Summary
- Schneider Electric has agreed to acquire Cognite in a $3.1bn all-cash deal, with the business expected to sit inside Aveva.
- Cognite brings industrial data contextualisation, knowledge graph technology, and agentic AI tools for asset-heavy sectors.
- The deal shows industrial AI moving from analytics and pilots towards software embedded in energy, manufacturing, infrastructure, and plant operations.
Schneider Electric has agreed to acquire industrial AI software company Cognite in a $3.1bn all-cash deal, strengthening its position in the data systems that sit behind energy management, automation, and industrial operations.
The French group plans to buy 100% of Cognite Holding B.V., with the transaction subject to customary closing conditions and regulatory approvals. Once complete, Cognite will be integrated with Aveva, Schneider Electric’s industrial software business, and reported within its Industrial Automation division.
Cognite, founded in 2017, builds software for industrial data and AI. Its platform integrates, models, and contextualises operational, engineering, and enterprise data, giving industrial companies a clearer view of assets, production systems, and workflows. Schneider said Cognite generated more than $170m in revenue in 2025, with 36% growth in annual recurring revenue bookings, and employs more than 800 people across the Americas, Europe, the Middle East, and Asia-Pacific.
The deal gives Schneider a stronger position in one of the more commercially grounded areas of enterprise AI: systems that can work with operational data from plants, grids, refineries, factories, and infrastructure networks. Industrial AI has often been held back by fragmented data, old control systems, and the difficulty of translating models into decisions that can be trusted in high-risk environments. Cognite’s pitch is that AI needs a contextual data foundation before it can be useful in daily operations.

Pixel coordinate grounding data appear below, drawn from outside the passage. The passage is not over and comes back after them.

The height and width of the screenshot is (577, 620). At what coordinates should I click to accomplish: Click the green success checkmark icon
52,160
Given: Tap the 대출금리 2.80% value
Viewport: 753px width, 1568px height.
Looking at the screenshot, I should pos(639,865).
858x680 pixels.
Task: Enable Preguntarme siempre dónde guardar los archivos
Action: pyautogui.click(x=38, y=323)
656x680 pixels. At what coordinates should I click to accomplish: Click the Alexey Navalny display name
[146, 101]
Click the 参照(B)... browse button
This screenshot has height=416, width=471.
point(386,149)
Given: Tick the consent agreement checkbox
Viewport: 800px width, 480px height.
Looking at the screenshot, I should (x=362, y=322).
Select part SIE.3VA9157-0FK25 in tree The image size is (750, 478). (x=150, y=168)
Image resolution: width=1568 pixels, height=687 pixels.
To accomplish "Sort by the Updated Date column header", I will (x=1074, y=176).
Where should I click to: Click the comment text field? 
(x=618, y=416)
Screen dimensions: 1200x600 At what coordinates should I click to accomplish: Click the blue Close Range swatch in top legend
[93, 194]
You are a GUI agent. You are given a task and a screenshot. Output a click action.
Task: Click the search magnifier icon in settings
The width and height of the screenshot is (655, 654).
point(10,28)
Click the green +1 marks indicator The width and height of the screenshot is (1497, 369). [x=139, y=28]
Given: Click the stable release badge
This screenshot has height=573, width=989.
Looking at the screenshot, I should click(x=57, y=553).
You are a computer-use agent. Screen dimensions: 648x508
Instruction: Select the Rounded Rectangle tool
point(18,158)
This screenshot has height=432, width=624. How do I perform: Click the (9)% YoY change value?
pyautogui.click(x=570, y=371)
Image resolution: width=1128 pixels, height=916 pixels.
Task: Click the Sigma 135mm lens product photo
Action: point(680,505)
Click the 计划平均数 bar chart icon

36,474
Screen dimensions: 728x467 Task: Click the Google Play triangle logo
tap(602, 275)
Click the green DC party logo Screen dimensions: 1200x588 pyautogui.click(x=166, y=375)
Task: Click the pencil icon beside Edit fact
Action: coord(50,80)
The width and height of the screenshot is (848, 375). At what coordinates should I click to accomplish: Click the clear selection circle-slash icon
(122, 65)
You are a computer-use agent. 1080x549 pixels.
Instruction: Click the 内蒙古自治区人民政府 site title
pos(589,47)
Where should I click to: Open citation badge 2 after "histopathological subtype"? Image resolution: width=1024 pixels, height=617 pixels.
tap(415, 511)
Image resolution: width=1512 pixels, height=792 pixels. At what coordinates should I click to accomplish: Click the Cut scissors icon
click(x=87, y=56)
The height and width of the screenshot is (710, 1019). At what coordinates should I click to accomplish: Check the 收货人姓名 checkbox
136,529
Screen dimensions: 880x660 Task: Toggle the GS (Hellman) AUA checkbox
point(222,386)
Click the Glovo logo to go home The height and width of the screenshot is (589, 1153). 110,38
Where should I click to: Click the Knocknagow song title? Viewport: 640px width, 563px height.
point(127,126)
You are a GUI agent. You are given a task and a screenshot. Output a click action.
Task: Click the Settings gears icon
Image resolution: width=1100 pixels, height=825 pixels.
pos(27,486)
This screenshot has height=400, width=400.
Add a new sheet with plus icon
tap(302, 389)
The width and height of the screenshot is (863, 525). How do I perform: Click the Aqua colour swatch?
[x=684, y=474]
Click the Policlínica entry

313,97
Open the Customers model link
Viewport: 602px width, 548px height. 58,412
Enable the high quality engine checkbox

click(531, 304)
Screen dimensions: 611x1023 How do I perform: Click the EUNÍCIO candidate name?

That differs sharply from the general-purpose AI tools being added to office workflows. Industrial environments tolerate less ambiguity. A model that misunderstands a document may create confusion; a model that misreads an asset condition, maintenance dependency, or plant history can affect output, safety, and energy performance. The commercial value of industrial AI therefore sits as much in data modelling, provenance, workflow integration, and governance as in the model itself.
Schneider already has a strong position in automation, energy management, and industrial software. Aveva gives it a platform across design, build, operation, and optimisation. Cognite extends that proposition into the data foundation needed for more automated decision support, including the use of knowledge graphs, generative AI, and agentic systems inside operational workflows.
Large industrial companies are also under pressure to reduce energy use, improve uptime, manage ageing assets, and adapt production networks to volatile demand and climate-related disruption. Many have invested in sensors, cloud platforms, and analytics tools over the past decade, but returns have often depended on whether data can be made consistent enough for use across operational teams. Schneider’s acquisition suggests the next phase of industrial software competition will be fought over who owns that contextual layer.
The deal also strengthens Europe’s industrial technology story at a time when much of the AI infrastructure debate is dominated by US cloud providers and chipmakers. Cognite is rooted in Norway’s industrial and energy software ecosystem, while Schneider is one of Europe’s most important automation and energy technology companies. Bringing the two together does not make Europe independent in AI, but it does give a European industrial group a deeper claim over the software stack used to optimise physical infrastructure.
Integration risk should not be dismissed. Industrial software acquisitions can look tidy on a strategy slide and prove awkward in deployment, especially where customers already use mixed estates of control systems, historians, enterprise platforms, and cloud services. Schneider will need to show that Cognite remains open enough to work across existing environments rather than becoming another proprietary layer in a crowded stack.
The acquisition is a bet that industrial AI will not be won by standalone models, dashboards, or pilots. It will be won by companies that can connect data from physical systems, understand operational context, and embed intelligence into workflows where production, maintenance, safety, and energy decisions are made.